═════ Given records ═════

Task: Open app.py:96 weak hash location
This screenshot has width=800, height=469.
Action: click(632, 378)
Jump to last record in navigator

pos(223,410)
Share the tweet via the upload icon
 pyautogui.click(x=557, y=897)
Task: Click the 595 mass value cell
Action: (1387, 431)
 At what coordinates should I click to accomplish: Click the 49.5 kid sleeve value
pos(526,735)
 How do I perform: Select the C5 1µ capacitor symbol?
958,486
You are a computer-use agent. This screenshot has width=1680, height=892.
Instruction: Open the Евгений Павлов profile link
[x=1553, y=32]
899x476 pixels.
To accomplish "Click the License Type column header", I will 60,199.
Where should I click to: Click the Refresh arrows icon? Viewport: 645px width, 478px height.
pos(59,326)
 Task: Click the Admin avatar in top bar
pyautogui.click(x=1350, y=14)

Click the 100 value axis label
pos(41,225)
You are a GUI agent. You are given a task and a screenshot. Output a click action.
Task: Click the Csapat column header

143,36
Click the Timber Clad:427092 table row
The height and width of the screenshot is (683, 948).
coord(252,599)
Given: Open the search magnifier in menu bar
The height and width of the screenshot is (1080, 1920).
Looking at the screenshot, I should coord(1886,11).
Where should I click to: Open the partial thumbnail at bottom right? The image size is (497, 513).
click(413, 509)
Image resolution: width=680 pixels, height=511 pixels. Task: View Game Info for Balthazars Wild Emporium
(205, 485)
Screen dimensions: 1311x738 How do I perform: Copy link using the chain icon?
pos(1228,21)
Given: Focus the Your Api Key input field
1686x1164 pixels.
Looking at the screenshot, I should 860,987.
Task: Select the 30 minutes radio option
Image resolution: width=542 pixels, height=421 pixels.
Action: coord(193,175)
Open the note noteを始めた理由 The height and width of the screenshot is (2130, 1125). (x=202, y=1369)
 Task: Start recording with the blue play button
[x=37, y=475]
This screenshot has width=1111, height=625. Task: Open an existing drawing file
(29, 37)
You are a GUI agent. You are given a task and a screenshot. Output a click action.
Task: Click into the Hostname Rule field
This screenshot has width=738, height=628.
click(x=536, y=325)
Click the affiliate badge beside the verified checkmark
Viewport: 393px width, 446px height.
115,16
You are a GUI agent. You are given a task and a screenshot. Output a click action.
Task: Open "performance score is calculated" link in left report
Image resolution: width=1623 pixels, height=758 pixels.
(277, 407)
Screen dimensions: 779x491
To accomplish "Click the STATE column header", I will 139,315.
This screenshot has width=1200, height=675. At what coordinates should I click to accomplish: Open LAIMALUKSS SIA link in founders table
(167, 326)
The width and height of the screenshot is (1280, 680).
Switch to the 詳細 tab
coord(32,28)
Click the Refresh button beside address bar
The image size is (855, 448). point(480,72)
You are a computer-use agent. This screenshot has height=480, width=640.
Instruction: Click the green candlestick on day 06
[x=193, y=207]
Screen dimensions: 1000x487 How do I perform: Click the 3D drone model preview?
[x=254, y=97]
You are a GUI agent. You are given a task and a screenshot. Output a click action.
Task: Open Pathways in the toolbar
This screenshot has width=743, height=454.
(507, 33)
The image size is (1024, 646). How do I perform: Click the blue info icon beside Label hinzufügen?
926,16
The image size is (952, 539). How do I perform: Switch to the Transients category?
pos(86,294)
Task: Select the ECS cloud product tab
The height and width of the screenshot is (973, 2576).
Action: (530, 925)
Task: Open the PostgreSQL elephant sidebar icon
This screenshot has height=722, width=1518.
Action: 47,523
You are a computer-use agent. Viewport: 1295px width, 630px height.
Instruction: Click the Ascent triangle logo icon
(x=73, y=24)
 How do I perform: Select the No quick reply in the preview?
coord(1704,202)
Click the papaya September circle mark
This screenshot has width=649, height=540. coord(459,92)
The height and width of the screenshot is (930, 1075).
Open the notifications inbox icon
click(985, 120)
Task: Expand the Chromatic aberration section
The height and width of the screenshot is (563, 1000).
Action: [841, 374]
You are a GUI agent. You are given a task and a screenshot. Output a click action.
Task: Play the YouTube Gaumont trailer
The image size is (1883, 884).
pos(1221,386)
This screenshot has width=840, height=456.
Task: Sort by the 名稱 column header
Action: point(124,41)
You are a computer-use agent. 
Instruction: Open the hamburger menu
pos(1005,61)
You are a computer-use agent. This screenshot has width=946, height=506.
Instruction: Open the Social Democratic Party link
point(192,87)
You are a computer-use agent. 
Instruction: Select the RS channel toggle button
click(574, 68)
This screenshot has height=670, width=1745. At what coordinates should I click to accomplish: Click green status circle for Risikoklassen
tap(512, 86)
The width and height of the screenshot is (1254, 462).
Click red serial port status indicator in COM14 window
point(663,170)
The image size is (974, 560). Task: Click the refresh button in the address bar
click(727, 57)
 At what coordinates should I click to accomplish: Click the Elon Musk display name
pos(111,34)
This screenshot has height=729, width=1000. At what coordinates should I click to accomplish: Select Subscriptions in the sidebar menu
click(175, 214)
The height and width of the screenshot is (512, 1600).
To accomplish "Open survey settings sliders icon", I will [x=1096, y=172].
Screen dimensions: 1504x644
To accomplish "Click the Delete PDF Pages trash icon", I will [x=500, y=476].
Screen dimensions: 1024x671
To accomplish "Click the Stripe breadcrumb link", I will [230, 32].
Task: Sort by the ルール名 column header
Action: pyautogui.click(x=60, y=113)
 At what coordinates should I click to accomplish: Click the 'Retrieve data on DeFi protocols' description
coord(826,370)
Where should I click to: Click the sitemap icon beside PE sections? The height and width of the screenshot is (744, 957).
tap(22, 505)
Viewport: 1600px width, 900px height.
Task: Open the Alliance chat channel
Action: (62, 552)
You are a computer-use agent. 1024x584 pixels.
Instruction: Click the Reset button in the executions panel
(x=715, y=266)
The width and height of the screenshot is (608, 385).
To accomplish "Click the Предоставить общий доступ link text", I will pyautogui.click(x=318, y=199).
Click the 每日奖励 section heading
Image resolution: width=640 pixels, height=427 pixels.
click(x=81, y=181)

═════

Task goal
Gather every line from the listing above in which "computer" appears, and copy those lines.

Completed exercise
You are a computer-use agent. This screenshot has width=1680, height=892.
You are a computer-use agent. This screenshot has height=480, width=640.
You are a computer-use agent. Viewport: 1295px width, 630px height.
You are a computer-use agent. 
You are a computer-use agent. This screenshot has width=946, height=506.
You are a computer-use agent. 
You are a computer-use agent. 1024x584 pixels.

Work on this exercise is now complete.